Records to use START

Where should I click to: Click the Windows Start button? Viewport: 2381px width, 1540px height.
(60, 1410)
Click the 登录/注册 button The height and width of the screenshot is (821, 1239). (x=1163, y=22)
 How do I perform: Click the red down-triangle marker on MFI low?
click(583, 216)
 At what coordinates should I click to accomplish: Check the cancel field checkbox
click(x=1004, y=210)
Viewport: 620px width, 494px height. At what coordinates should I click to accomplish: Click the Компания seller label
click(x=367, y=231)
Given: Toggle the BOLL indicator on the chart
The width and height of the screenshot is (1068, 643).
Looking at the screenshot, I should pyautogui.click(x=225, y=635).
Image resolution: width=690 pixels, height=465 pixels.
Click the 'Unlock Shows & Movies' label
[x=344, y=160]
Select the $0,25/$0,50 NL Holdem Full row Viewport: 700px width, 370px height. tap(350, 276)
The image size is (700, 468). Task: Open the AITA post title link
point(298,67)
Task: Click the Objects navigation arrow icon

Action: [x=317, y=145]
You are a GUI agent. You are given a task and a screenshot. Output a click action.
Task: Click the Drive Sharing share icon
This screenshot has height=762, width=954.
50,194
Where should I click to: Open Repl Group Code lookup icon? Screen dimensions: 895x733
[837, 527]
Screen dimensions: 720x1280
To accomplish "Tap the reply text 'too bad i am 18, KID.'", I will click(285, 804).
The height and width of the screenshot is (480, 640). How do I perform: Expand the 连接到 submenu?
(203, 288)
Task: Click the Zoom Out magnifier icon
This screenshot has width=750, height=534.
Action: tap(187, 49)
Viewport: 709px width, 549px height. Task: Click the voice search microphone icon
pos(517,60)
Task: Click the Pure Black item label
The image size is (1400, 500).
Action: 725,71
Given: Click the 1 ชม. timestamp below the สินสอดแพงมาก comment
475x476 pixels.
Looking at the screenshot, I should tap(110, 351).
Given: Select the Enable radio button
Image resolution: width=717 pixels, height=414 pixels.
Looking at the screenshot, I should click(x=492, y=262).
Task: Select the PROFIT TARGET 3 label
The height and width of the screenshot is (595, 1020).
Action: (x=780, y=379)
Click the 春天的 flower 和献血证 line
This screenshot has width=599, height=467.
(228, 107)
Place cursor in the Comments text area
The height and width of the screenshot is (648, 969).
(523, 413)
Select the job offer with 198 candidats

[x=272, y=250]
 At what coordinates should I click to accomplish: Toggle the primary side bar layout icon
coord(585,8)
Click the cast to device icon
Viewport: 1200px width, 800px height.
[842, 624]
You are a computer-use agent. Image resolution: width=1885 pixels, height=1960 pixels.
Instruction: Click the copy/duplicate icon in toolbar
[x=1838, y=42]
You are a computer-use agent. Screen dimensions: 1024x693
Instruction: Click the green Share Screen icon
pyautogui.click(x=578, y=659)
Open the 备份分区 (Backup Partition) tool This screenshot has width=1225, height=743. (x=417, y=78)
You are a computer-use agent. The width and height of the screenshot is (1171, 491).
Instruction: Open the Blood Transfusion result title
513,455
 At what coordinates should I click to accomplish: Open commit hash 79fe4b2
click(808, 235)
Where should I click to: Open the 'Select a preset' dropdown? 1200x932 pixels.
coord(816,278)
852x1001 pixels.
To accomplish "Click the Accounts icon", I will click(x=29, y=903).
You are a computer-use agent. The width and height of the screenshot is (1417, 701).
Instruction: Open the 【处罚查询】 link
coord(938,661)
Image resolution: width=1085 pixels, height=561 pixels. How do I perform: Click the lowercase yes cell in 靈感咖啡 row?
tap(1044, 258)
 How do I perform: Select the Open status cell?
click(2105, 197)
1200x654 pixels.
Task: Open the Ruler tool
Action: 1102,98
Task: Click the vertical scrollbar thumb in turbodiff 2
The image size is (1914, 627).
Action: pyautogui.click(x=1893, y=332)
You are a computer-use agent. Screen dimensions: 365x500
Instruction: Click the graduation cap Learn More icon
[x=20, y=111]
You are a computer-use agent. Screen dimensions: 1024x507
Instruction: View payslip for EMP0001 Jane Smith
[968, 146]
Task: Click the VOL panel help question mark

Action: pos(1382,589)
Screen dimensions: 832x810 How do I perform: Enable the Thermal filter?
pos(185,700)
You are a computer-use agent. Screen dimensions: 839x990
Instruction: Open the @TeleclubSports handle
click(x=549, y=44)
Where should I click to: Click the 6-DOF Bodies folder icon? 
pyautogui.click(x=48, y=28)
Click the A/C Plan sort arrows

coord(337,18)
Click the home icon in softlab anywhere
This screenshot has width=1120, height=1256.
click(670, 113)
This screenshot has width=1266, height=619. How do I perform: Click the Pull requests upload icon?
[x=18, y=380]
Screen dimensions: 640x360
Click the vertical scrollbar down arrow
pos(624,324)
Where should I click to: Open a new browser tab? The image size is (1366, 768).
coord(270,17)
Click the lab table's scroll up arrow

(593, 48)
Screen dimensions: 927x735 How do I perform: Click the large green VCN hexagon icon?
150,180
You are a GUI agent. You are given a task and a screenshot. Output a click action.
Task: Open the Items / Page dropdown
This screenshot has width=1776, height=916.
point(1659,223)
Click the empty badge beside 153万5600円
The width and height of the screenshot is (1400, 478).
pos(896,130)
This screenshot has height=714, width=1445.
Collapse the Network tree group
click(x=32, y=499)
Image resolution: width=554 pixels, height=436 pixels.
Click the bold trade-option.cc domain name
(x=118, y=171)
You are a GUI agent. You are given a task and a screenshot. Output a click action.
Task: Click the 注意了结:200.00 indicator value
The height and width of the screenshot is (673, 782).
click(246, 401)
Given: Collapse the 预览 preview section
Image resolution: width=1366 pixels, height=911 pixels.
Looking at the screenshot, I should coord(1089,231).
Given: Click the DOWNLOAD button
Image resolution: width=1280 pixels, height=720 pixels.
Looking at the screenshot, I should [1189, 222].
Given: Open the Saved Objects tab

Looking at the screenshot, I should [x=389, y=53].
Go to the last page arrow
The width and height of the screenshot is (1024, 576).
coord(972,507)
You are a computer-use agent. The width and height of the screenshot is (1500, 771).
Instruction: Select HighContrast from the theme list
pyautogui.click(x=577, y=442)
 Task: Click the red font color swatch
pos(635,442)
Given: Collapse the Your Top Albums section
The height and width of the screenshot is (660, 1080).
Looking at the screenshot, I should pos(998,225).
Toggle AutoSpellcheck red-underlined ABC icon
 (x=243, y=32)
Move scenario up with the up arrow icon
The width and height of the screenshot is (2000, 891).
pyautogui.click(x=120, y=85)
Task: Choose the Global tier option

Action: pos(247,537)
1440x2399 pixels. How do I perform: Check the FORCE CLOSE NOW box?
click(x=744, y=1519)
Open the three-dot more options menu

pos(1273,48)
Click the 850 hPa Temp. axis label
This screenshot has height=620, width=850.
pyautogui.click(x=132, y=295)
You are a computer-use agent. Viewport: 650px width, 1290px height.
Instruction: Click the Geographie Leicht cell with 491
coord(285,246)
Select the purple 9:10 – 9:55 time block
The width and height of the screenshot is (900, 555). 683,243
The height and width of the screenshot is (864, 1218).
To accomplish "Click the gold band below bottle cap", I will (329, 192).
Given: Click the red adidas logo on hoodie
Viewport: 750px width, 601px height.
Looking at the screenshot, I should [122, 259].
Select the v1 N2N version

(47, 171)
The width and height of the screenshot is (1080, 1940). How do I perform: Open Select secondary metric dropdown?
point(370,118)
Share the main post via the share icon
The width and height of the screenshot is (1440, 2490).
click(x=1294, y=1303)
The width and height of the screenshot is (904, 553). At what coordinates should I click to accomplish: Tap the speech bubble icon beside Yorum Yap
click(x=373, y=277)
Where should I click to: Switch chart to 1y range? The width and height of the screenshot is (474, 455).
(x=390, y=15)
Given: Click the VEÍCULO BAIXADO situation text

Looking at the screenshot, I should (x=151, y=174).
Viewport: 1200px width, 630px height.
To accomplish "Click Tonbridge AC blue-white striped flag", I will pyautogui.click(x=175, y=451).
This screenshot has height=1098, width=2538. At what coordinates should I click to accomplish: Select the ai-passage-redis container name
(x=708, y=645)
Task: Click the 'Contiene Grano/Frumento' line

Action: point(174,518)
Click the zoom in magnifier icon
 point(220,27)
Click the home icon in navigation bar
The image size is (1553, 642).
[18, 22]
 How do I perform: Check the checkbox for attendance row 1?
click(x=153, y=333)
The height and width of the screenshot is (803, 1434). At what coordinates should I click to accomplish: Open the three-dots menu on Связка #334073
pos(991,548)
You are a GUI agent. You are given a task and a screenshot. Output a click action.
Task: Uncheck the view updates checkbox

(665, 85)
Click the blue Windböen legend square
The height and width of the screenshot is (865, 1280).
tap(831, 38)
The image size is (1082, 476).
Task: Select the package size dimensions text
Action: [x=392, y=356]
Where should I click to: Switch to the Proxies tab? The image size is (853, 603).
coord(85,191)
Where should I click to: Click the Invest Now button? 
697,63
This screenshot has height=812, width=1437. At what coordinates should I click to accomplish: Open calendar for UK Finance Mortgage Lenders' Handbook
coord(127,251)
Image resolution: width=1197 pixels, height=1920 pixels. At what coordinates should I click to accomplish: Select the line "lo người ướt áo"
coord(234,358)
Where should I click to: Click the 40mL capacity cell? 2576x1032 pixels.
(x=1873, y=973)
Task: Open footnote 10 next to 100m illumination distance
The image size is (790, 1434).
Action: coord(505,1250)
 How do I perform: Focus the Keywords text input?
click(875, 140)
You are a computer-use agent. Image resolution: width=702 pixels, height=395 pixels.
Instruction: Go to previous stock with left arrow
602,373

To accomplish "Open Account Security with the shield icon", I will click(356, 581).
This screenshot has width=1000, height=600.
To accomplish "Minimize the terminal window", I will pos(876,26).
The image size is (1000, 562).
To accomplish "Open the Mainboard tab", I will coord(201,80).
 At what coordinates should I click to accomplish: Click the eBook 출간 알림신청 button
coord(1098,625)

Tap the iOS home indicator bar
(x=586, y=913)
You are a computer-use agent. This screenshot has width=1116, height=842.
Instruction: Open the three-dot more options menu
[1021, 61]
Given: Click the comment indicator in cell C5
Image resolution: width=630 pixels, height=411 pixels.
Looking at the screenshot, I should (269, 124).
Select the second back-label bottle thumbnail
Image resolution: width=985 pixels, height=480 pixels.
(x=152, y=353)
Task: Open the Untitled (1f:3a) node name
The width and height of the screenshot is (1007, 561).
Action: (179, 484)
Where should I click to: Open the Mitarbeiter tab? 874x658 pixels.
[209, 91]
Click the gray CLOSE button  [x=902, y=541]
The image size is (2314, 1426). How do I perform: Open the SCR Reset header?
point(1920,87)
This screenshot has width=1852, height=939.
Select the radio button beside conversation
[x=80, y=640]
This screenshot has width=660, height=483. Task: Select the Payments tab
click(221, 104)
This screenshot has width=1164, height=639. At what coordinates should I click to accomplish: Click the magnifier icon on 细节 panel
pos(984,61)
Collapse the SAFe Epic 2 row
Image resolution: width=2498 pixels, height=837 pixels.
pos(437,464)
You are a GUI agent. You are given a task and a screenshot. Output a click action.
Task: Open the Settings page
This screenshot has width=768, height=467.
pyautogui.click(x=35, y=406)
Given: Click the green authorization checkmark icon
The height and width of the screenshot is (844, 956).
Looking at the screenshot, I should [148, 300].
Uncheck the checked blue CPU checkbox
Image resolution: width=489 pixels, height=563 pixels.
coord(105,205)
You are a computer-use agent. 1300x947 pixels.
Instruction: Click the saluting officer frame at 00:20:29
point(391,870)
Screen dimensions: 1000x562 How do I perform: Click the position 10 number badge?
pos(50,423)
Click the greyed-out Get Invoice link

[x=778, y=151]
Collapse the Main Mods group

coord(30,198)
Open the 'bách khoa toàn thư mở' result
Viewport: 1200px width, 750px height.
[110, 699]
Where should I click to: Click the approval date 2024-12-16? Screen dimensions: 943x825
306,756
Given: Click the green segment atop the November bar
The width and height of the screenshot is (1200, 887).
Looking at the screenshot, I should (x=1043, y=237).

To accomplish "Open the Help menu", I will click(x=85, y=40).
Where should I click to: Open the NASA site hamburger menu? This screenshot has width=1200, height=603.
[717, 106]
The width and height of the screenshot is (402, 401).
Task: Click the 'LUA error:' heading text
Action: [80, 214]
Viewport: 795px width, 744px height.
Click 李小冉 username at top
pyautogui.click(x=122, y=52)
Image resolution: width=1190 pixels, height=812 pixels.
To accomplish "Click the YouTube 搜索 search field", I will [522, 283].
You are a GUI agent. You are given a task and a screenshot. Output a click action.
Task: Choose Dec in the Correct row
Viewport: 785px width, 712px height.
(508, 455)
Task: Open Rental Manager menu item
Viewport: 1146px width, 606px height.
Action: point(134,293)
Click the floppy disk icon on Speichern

Records to use END

■ **What to work on**: Pull from the data each line where the string "section" turns up.

■ **Task output**:
Given: Collapse the 预览 preview section
Given: Collapse the Your Top Albums section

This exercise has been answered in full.